CARLOS EDUARDO LINS DA SILVA
de Washington

A rede de TV a cabo CNN admitiu que estava errada a reportagem que veiculou com acusações de que as Forças Armadas dos EUA haviam usado gás sarin durante a Guerra do Vietnã para matar desertores norte-americanos.
A reportagem foi veiculada pela CNN, no dia 7 de junho, na estréia do programa "NewsStand" (banca de jornais), projeto conjunto entre a emissora e a revista "Time". Os dois veículos pertencem ao conglomerado Time Warner.
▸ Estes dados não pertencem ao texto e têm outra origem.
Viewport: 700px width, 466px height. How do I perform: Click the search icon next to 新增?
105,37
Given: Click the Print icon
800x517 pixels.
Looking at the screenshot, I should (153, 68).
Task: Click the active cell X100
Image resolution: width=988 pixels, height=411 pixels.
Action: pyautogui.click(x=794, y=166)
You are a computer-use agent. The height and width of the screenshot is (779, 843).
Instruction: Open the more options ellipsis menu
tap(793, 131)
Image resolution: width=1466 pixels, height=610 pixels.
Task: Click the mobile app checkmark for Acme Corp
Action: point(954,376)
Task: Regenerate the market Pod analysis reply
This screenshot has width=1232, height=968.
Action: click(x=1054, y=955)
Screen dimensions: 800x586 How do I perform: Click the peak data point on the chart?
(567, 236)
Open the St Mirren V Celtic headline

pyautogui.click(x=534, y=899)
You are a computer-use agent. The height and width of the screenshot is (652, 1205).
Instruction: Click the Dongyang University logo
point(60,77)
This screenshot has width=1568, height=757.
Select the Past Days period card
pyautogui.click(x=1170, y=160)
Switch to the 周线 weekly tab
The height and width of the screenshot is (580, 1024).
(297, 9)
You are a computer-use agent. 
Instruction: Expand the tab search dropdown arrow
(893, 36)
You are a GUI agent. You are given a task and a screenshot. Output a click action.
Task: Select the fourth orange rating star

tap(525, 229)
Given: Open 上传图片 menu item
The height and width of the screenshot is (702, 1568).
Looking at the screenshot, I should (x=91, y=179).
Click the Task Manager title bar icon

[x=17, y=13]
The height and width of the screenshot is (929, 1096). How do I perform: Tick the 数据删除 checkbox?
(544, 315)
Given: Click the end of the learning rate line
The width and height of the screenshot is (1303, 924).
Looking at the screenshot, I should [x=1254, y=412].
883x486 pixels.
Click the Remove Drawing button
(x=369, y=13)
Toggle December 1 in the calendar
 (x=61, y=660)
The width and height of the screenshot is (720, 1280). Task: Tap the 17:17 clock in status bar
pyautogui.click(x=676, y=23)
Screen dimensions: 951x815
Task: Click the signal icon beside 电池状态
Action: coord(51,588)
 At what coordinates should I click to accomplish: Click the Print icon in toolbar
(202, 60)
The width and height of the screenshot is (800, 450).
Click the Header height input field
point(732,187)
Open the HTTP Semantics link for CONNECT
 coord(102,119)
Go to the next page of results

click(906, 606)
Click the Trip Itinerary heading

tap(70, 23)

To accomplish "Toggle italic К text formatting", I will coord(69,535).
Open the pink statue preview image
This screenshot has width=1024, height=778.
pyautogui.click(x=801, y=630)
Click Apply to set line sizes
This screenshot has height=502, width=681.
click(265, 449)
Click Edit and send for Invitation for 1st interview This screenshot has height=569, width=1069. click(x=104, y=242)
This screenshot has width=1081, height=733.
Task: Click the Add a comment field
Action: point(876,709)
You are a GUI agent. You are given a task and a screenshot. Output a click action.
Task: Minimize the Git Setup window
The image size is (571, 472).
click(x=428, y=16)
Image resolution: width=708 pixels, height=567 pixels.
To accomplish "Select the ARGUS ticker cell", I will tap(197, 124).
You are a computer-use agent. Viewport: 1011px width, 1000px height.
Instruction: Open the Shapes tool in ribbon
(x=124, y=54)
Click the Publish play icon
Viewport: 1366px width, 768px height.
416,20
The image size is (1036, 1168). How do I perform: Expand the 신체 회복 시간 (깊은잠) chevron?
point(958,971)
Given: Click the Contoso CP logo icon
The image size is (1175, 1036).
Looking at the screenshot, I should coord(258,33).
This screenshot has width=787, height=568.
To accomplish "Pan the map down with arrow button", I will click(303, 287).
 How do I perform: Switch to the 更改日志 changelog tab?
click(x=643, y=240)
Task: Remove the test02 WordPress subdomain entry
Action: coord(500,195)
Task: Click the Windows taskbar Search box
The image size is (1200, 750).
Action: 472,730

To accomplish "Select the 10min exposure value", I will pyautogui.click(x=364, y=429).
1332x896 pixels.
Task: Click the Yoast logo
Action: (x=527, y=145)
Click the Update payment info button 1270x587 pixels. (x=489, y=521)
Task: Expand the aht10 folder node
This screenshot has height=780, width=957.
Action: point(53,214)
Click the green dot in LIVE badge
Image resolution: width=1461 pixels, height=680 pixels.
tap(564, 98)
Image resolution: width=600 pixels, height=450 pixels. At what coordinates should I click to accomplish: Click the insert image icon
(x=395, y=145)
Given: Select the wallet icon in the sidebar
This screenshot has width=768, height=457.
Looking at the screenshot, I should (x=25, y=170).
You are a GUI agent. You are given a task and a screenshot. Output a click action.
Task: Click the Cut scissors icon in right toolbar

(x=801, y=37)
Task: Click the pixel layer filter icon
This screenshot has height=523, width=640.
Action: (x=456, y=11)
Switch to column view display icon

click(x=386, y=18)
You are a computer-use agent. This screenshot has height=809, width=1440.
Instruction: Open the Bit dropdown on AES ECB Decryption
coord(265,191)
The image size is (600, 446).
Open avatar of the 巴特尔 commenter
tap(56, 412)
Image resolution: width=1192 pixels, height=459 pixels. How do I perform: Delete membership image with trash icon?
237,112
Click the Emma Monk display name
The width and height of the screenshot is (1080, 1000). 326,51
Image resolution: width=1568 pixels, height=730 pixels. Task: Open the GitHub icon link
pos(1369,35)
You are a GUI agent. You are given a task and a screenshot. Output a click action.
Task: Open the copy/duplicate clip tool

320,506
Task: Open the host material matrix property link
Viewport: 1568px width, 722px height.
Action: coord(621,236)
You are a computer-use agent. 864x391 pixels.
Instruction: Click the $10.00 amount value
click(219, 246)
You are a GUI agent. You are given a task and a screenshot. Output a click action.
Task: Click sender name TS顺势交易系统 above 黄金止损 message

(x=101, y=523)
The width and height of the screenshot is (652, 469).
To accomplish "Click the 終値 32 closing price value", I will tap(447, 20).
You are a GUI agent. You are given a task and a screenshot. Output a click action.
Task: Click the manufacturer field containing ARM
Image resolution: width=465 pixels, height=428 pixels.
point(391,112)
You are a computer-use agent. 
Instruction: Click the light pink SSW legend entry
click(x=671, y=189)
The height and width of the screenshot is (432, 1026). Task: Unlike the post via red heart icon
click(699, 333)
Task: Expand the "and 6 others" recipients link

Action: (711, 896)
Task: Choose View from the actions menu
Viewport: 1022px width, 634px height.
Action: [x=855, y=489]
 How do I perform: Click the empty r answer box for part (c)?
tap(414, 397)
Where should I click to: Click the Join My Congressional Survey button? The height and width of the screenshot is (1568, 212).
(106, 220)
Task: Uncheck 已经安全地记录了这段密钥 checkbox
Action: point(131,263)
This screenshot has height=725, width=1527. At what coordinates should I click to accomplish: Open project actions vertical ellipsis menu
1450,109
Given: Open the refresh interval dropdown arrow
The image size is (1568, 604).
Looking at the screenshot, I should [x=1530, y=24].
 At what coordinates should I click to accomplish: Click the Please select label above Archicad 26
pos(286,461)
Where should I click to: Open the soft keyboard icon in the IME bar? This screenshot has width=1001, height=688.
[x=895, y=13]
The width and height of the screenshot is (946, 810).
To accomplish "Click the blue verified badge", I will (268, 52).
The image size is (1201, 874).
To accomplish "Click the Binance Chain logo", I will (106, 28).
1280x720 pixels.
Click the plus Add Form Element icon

Versão menor e com abordagem menos taxativa do que a usada na TV saiu na edição da "Time" no dia seguinte. Diversos jornais do mundo, inclusive a Folha, reproduziram as informações conforme a versão veiculada pela CNN.
Segundo a emissora, as Forças Armadas dos EUA usaram gás sarin em ataque a uma vila no Laos, em 1970, como parte de missão secreta com o objetivo de matar desertores norte-americanos.
O consultor militar da CNN, general da reserva Perry Smith, disse que a reportagem era falsa e renunciou em protesto. Centenas de veteranos da Guerra do Vietnã também a desmentiram.
No dia 22 de junho, a "Time" anunciou que iria rever por conta própria o processo pelo qual os jornalistas da CNN haviam obtido suas informações. Três dias depois, a CNN contratou o respeitado advogado Floyd Abrams para fazer investigação independente.
Abrams anunciou os resultados de seu trabalho ontem. Ele concluiu que as provas disponíveis para sustentar a acusação eram "insuficientes" e que, ao contrário, havia muita evidência e testemunhos de que ela podia ser falsa.
A reportagem foi feita por uma das principais estrelas da CNN, o australiano Peter Arnett, de 63 anos, 45 de profissão. Arnett cobriu a Guerra do Vietnã para a agência "Associated Press" entre 1962 e 1975 e ganhou o prêmio Pulitzer, o mais prestigioso do jornalismo dos EUA, em 1966. Especializou-se como correspondente de guerra. Já pela CNN, foi o único jornalista ocidental a cobrir a Guerra do Golfo de Bagdá.
Tom Johnson, presidente da CNN, divulgou pedido de desculpas ao público e aos envolvidos no episódio. "O sistema de verificação de informações, que serviu à CNN excepcionalmente no passado, falhou neste caso. Reconhecemos que sérios erros foram cometidos devido ao uso das fontes que nos forneceram os primeiros relatos sobre o incidente no Laos."
A CNN, fundada em 1980 pelo empresário Ted Turner, foi a primeira emissora de TV a veicular programas jornalísticos 24 horas por dia. Ela está disponível em 71 milhões de domicílios nos EUA. Mas sua audiência média diária no país é de cerca de 300 mil pessoas.
Em 1996, todo o grupo Turner, inclusive a CNN, foi absorvido pela Time Warner, que pagou por ele US$ 7,3 bilhões e se tornou o segundo maior conglomerado da área de comunicação no mundo (só abaixo da Walt Disney-ABC).
Embora não tenham sido anunciadas punições funcionais, uma das produtoras do programa "NewsStand", Pamela Hill, renunciou a seu cargo.
O relatório de Abrams afirma que a reportagem de Arnett não contém mentiras, mas deixou de levar em consideração material disponível que contrariava os relatos de uso do gás sarin contra desertores.
A revista "Time", líder de vendas entre as semanais de informação nos EUA (4,1 milhões de cópias por semana, em média), também divulgou pedido de desculpas ao público pela reportagem. Fundada há 75 anos por Henry Luce e Briton Hadden, ela é um dos títulos mais famosos do jornalismo mundial.
"Os fatos simplesmente não sustentam a versão publicada (sobre o uso de gás sarin no Laos)", disse o editor-chefe da revista, Walter Isaacson, em seu comunicado público sobre o caso.